Excerpt to read:
---
Kelom Geulis products are sold online as well as in several shops. Other than making their own products, they also produce and export sandals for klompen to The Netherlands and for geta (Japanese wood sandals) to Japan.
These clogs are pretty but I have to admit that they don’t fit my style. So when Pak Ana let us choose any pair to bring home as souvenirs, I gladly chose one for my mother-in-law, which later looked very happy to receive them.
The clogs in Pak Ana’s display room is sold for about IDR100,000 per pair, but usually they’re more expensive in other stores, even online.
Now they’ve also developed Kelom Kasep, translates to Handsome Clogs. Yup, you guessed it, they’re for the guys.
It was my first time to Garut though I had heard so much about it. I had heard of how good their leather goods were, I had even eaten the dodol, which was featured in one of Anthony Bourdain’s No Reservation episodes. But I never knew that Garut also had its own batik.
---
Material provided:
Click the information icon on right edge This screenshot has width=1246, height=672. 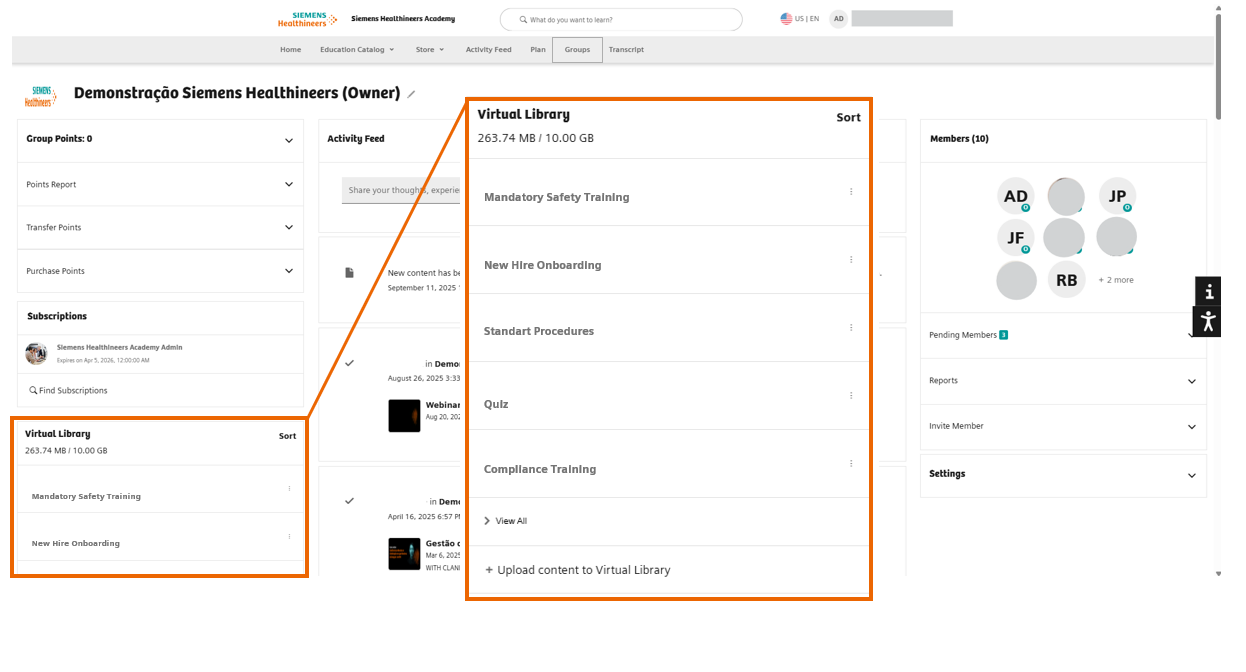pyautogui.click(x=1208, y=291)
---
Task 1:
In the Kelom Geulis excerpt, shorten the paragraph that begins "Kelom Geulis products are sold online" into a brief list that keeps its main facts.
Task 2:
Translate this sentence from the Kelom Geulis excerpt into Spanish: "It was my first time to Garut though I had heard so much about it."

Correct response 1:
- Kelom Geulis products are sold online and in several shops.
- The workshop also makes and exports sandals: klompen to the Netherlands and geta (Japanese wood sandals) to Japan.

Correct response 2:
Era la primera vez que iba a Garut, aunque había oído hablar mucho del lugar.